Well, we wasted no time getting into it in therapy last night, but I’d argue to say that it didn’t go poorly.
She said some things that I was ready and able to hear, and whenever that happens and we’re able to have difficult yet honest conversations, it always feels better.
I think we’re finally beginning to be in place where our relationship can begin to heal and get back on track, which only ever does good things for me in every other aspect of my life.
I’ll never be able to say it enough: when things are going well within the relationships in my life (marriage, therapy, friends), everything goes better. But when any of those are shaky, ooooh boy. I, very quickly, turn not okay.
Therapy lately has been very shaky and unstable. It’s left me feeling hurt, insecure, and lost. I’ve been angry and upset with her for hurting me, and I know she’s been frustrated with me for a few things as well.
We’ve been working together for nearly 7 years, and as with any relationship, there are going to be bumps in the road. I’m choosing to see this as one of those, and not something so insurmountable that it cannot be overcome.
We talked about a lot of things, some pertaining to us, and some where to go in general in terms of therapy, and what to prioritize.
In a roundabout way, she sort of reaffirmed that she wasn’t going anywhere, and that even if I do “heal” or “feel better” about any of my traumas or whatever else bullshit, that she knows my life and my current problems are still..significant. And we would still work on that. I said I knew that, but honestly, it felt good that she said that, and that she kind of acknowledged that she isn’t going to leave me. (Unless of course I keep pissing her off …🙃)
I only had to choke down my emotions a few times last night, as opposed to the 10 or so times I’ve had to in recent previous sessions. I guess that’s a win…sort of.
It’s probably not exactly a secret that I’ve been more or less actively suicidal for the past little bit. And that had a lot to do with the shakiness and unsteadiness around me, the fear that things were falling apart and would never be okay again, and just life being…impossible to navigate in general. I think today is the first day in weeks that I feel like maybe, just maybe, I can breathe.

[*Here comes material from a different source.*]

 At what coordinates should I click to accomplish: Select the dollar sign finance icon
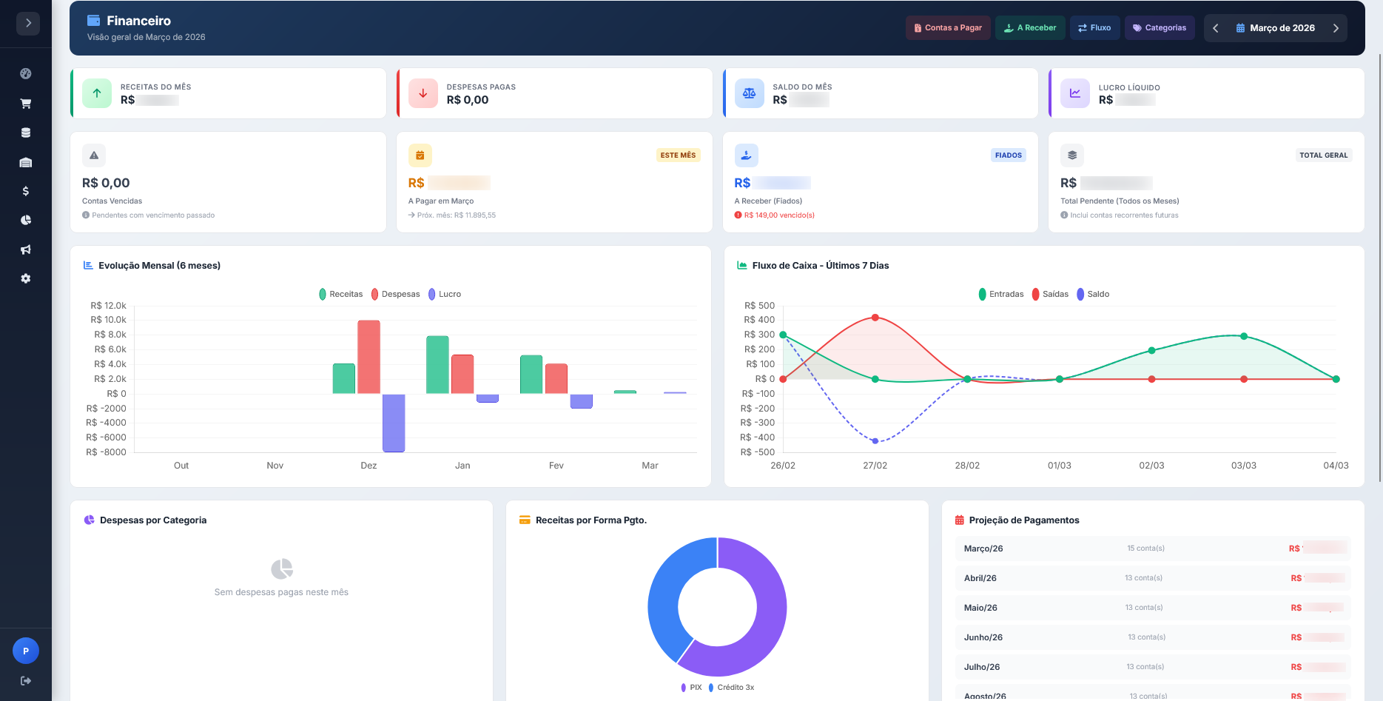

Things aren’t perfect, and there’s still a lot of hurt that I need to work through. Both in regards to therapy and just in life itself. But last night went better than it has in a while, and, for my own sanity, I need to believe it’s the beginning of a more permanent better.
The focus is, and probably has needed to be for a long time, attachment. I know it’s fucking me up a considerable amount, and it needs to be addressed.
I need to be stronger, I need to be okay again. There’s still a lot to be done, a lot to work through, and a lot of healing to be had.
We talked about a lot, and I’m glad it we did. Like I said, even if it’s hard, having the necessary conversations always feels better than not having them.
It’s a step in the right direction. Even if it’s a half a step forward after 30 steps back…it’s still something.
I can’t survive without hope. I can’t survive without people, and support, and positive relationships. It just isn’t possible. So I’m hoping that that’s what this is…half a step forward.
Even if that’s all it is…for today, I’ll take it.
I have a lot of work to do for next time, and a lot of that is self reflection on attachment shit and conscious vs unconscious insecurity…bringing to unconscious to the conscious.
I know there’s a lot to be done. But like I said…I’ll take it.
I’m willing to do the work, I always have been.
I just need things to be good with the people that are important.